Hugh Nissenson is not the kind of writer who publishes a book a year. He doesn’t even publish one per decade. But when Nissenson does commit ink to page, he always engages the big issues. He’s ever ready to examine different pockets of American life, challenge God, critique modernity, put Israel under the microscope, interrogate religion. In “The Days of Awe” Nissenson is true to form, setting the novel in Manhattan during the fateful summer and fall of 2001.

But this is not a 9/11 novel. The terrorist attack on the Twin Towers is merely a subplot, and just one of many. The main story is a love tale about 67-year-old Artie Ruben, a writer and illustrator of obscure myths, and his wife, Johanna, an honest yet shrewd investment broker with a sick heart that beats like an overwound metronome. Nissenson is all sentimentality when it comes to Artie and Johanna’s relationship. While making ham-and-cheese sandwiches for 9/11 relief workers, “Artie’s right hand… grazed Johanna’s left elbow. She smiled. Artie would remember thinking at that moment, this is happiness.”

Though the book is riddled with similar instances of their sappy affection, its more substantive concerns — American Jewish life, Israel, Judaism and terrorism — are treated with intelligent cynicism. In the first chapter, Nissenson satirizes the American Jewish attitude to Israel. A vocal admirer of the country, he makes it one of the book’s leitmotifs. In the opening chapter, Artie is aggrieved by an Israeli raid in Nablus that has claimed two Palestinian children. When he tells Johanna, she responds: “Their poor parents. Leslie and Chris [their daughter and son-in-law] are having dinner with us tonight. I made a reservation at Shun Lee for 8:30.” A few days later, he brings up the attack while dining with friends. “Israel’s at war to the death.

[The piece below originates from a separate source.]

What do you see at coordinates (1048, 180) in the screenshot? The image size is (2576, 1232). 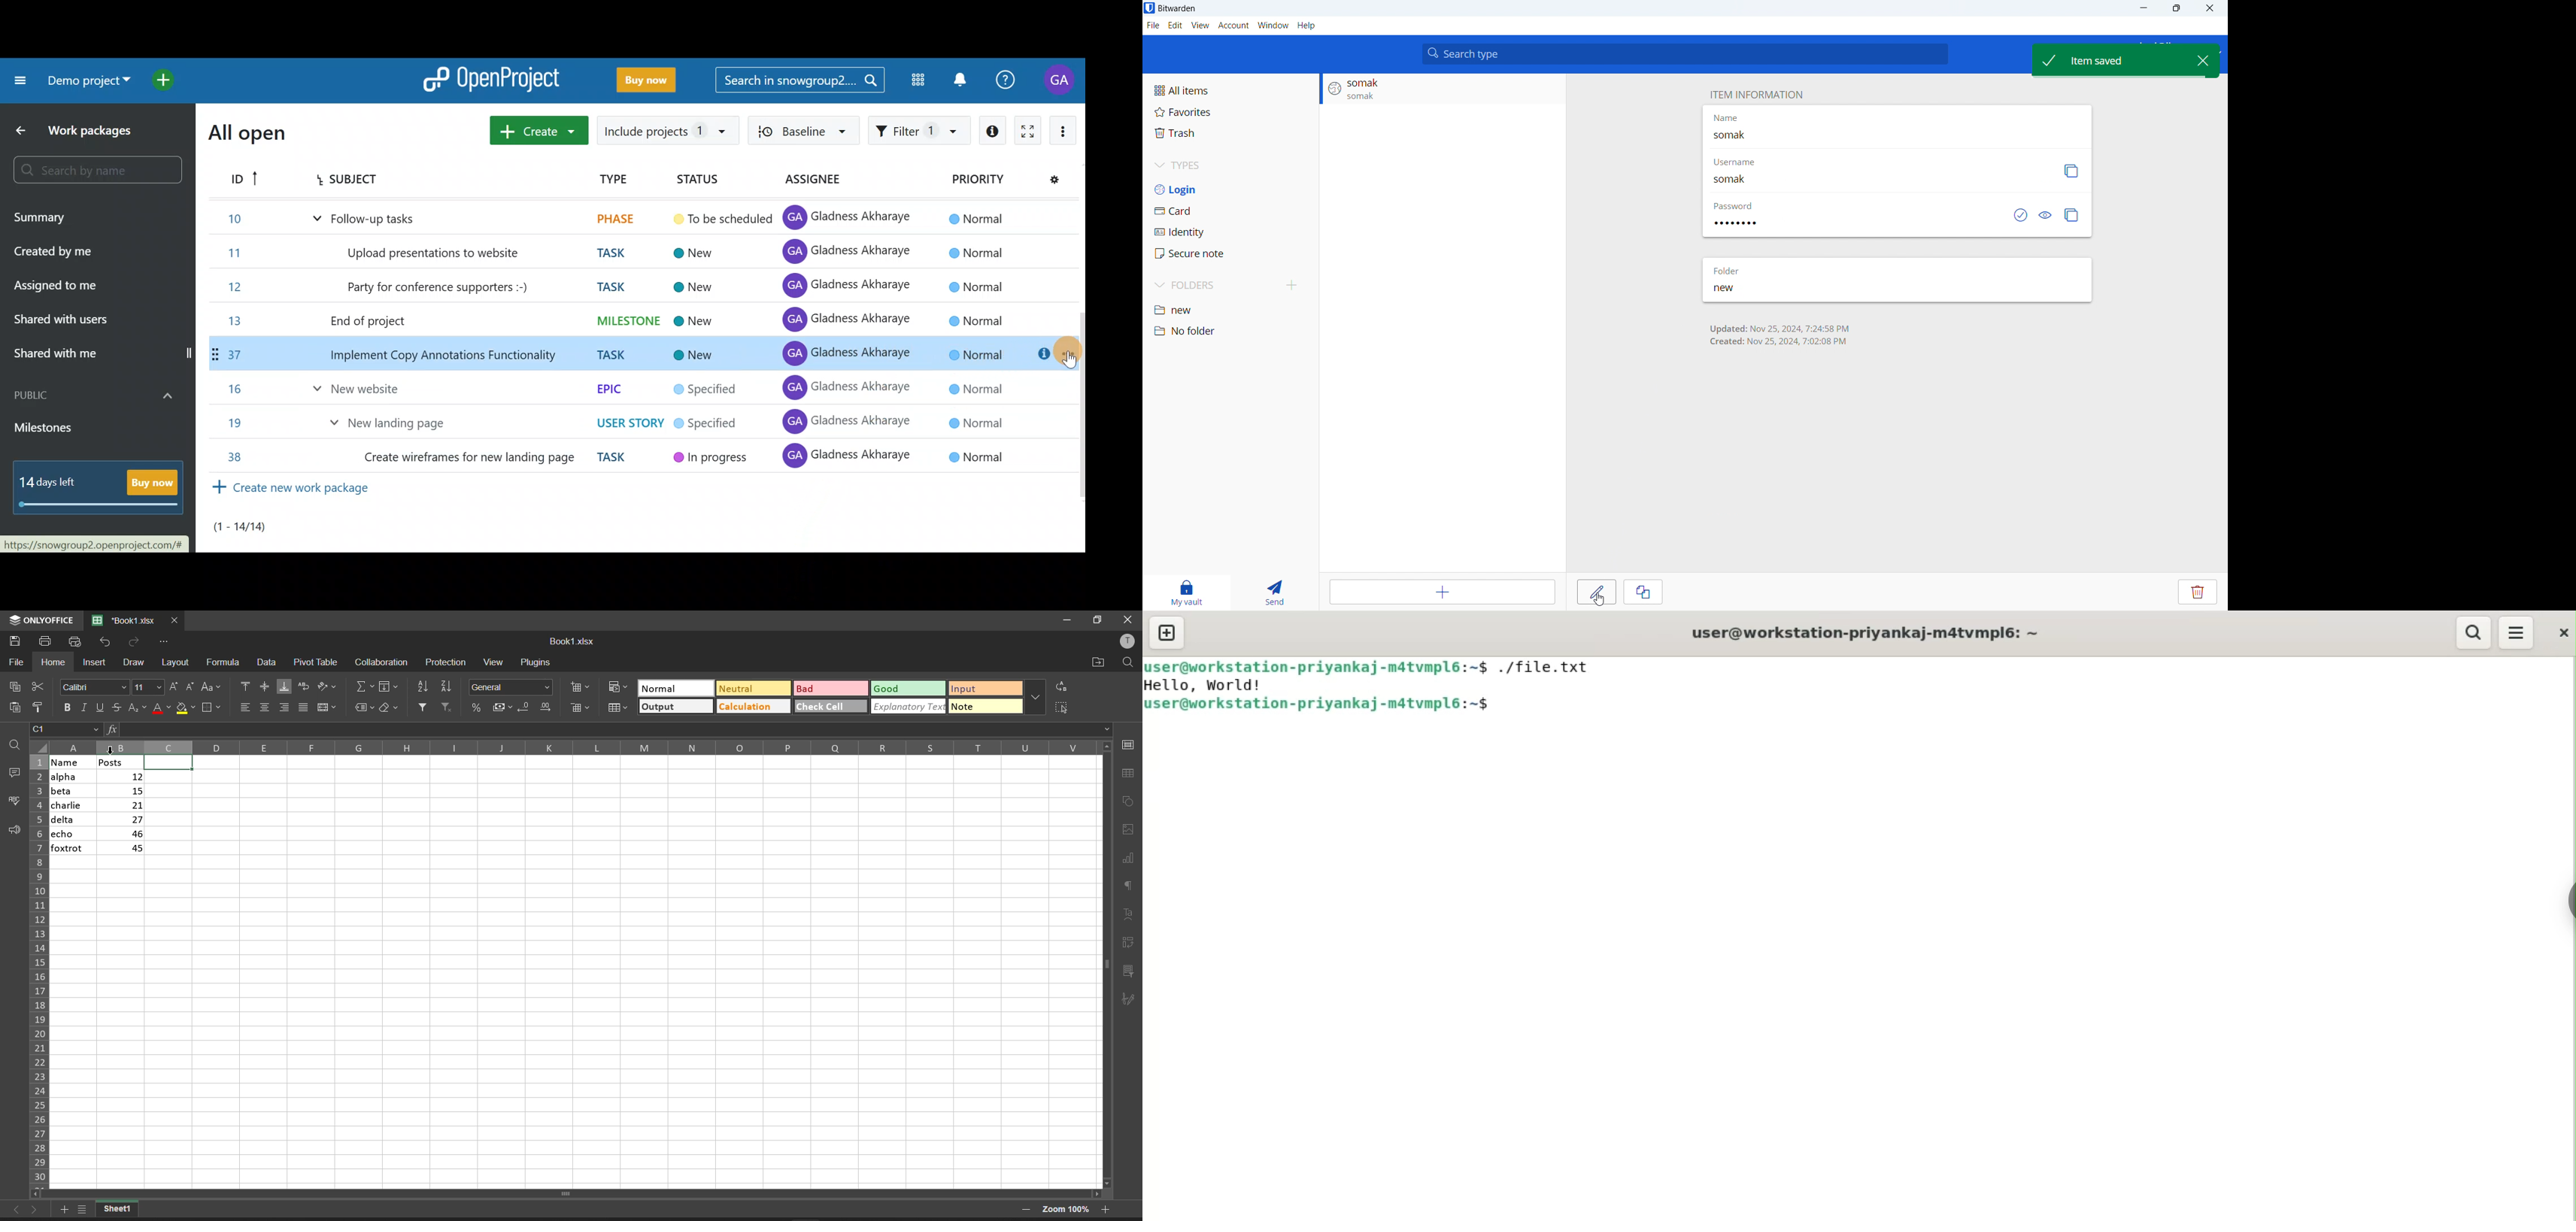 I see `Configure view` at bounding box center [1048, 180].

Innocent kids get killed in war….” His agent and friend, Adam Jacobson, responds without skipping a beat: “This grilled eel is delicious… I see the oncologist next week.” The point is clear: In Artie’s circles, Israel doesn’t even rank a close second to Asian cuisine.

The novel’s connection to Judaism is more complicated. By borrowing the title of S.Y. Agnon’s book of essays reflecting on the 10 days of repentance between Rosh Hashanah and Yom Kippur, Nissenson seems to be forewarning readers: This is a story with some religious grit. As Johanna’s health worsens, Artie becomes obsessed with prayer and ritual as a last resort to rescue her from the clutches of disease. Still, Nissenson is not one to legitimize faith, and in the long run, Artie understands that if there is a God, he is not in the business of doing anybody any favors. In this book, religion is little more than a way to unleash repressed guilt and savor impossible hopes.

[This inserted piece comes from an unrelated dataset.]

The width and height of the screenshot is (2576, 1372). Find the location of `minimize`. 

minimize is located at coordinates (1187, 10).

Nissenson never has shied away from experimenting with the conventions of the novel, and in “The Days of Awe” he does so by sporadically interrupting the main narrative with the internal dialogue of virtually every character — a device that makes the people in Artie’s world satisfyingly knowable. The modulated cacophony of voices works well and gives Nissenson a way to expose the thoughts of his characters, including a man who jumps from the 102nd floor of the North Tower not long after the first plane plunges into the building.

Nevertheless, the various parts of “The Days of Awe,” though engaging and often ingenious, remain disconnected. The Jewish holidays bracketing the 10 days of repentance remain largely unexplored, which makes the novel’s recognizably Jewish quotient shallow and only superficially part of the main story. And while Nissenson worked to keep September 11 in the background, he may have worked too hard. Artie and Johanna’s relationship never really blends with the catastrophe that is all around them. It is not that Nissenson minimizes 9/11; he just links it to the story through the lives of marginal characters who remain just that — marginal, peripheral to the book’s central narrative. Still, Nissenson is a gutsy novelist and, at the very least, deserves accolades for applying his imagination to the truly unimaginable.

Shana Rosenblatt Mauer writes on contemporary Jewish issues and fiction.